Task directions: Repeat exactly the lines of the listing from the line containing "Select the client secret text field" through its last line, and nothing beyond them.

Stored data:
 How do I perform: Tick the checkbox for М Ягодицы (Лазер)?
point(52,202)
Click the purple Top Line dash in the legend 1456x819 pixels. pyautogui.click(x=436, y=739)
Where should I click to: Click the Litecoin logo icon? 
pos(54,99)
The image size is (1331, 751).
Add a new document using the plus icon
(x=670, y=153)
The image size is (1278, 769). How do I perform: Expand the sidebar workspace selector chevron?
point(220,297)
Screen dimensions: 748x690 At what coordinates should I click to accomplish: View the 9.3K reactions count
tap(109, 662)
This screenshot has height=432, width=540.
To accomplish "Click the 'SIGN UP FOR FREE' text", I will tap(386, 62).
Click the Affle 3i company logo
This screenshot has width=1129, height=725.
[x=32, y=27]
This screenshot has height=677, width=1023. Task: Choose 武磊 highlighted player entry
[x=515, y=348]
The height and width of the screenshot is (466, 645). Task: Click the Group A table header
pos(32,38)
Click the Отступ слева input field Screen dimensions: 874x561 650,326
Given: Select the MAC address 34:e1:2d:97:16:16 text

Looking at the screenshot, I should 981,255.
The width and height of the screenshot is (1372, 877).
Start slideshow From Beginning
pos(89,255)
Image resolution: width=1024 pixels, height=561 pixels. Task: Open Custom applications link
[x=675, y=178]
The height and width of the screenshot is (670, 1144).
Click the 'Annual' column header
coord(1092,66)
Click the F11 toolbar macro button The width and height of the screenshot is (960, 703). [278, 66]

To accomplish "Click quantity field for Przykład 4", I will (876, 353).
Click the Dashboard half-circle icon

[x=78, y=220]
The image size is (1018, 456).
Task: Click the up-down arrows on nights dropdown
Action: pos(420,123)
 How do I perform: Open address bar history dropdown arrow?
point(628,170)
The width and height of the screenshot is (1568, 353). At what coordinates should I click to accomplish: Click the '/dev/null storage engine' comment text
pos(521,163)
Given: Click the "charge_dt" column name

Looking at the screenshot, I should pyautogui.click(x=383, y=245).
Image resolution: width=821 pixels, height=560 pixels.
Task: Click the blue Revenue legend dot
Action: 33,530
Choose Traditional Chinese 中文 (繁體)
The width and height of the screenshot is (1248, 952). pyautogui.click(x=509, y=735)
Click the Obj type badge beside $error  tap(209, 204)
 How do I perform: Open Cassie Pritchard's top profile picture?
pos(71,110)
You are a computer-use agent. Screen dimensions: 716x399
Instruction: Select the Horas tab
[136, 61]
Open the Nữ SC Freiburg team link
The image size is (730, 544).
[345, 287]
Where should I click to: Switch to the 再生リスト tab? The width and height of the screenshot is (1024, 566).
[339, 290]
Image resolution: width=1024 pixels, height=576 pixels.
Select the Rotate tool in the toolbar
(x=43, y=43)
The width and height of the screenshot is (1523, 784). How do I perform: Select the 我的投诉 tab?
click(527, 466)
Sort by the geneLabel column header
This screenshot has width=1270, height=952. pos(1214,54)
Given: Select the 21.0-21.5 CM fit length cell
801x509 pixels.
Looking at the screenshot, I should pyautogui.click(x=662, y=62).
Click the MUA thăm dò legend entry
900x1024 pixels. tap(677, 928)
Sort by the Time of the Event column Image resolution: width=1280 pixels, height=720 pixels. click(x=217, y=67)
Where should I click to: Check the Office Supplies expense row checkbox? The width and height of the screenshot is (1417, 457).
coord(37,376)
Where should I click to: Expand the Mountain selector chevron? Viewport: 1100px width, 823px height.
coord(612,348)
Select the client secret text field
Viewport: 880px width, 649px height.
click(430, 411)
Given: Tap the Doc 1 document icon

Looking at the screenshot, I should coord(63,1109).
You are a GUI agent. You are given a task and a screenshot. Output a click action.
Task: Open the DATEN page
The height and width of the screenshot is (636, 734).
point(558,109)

Exercise response:
Select the client secret text field
Viewport: 880px width, 649px height.
click(430, 411)
Given: Tap the Doc 1 document icon

Looking at the screenshot, I should coord(63,1109).
You are a GUI agent. You are given a task and a screenshot. Output a click action.
Task: Open the DATEN page
The height and width of the screenshot is (636, 734).
point(558,109)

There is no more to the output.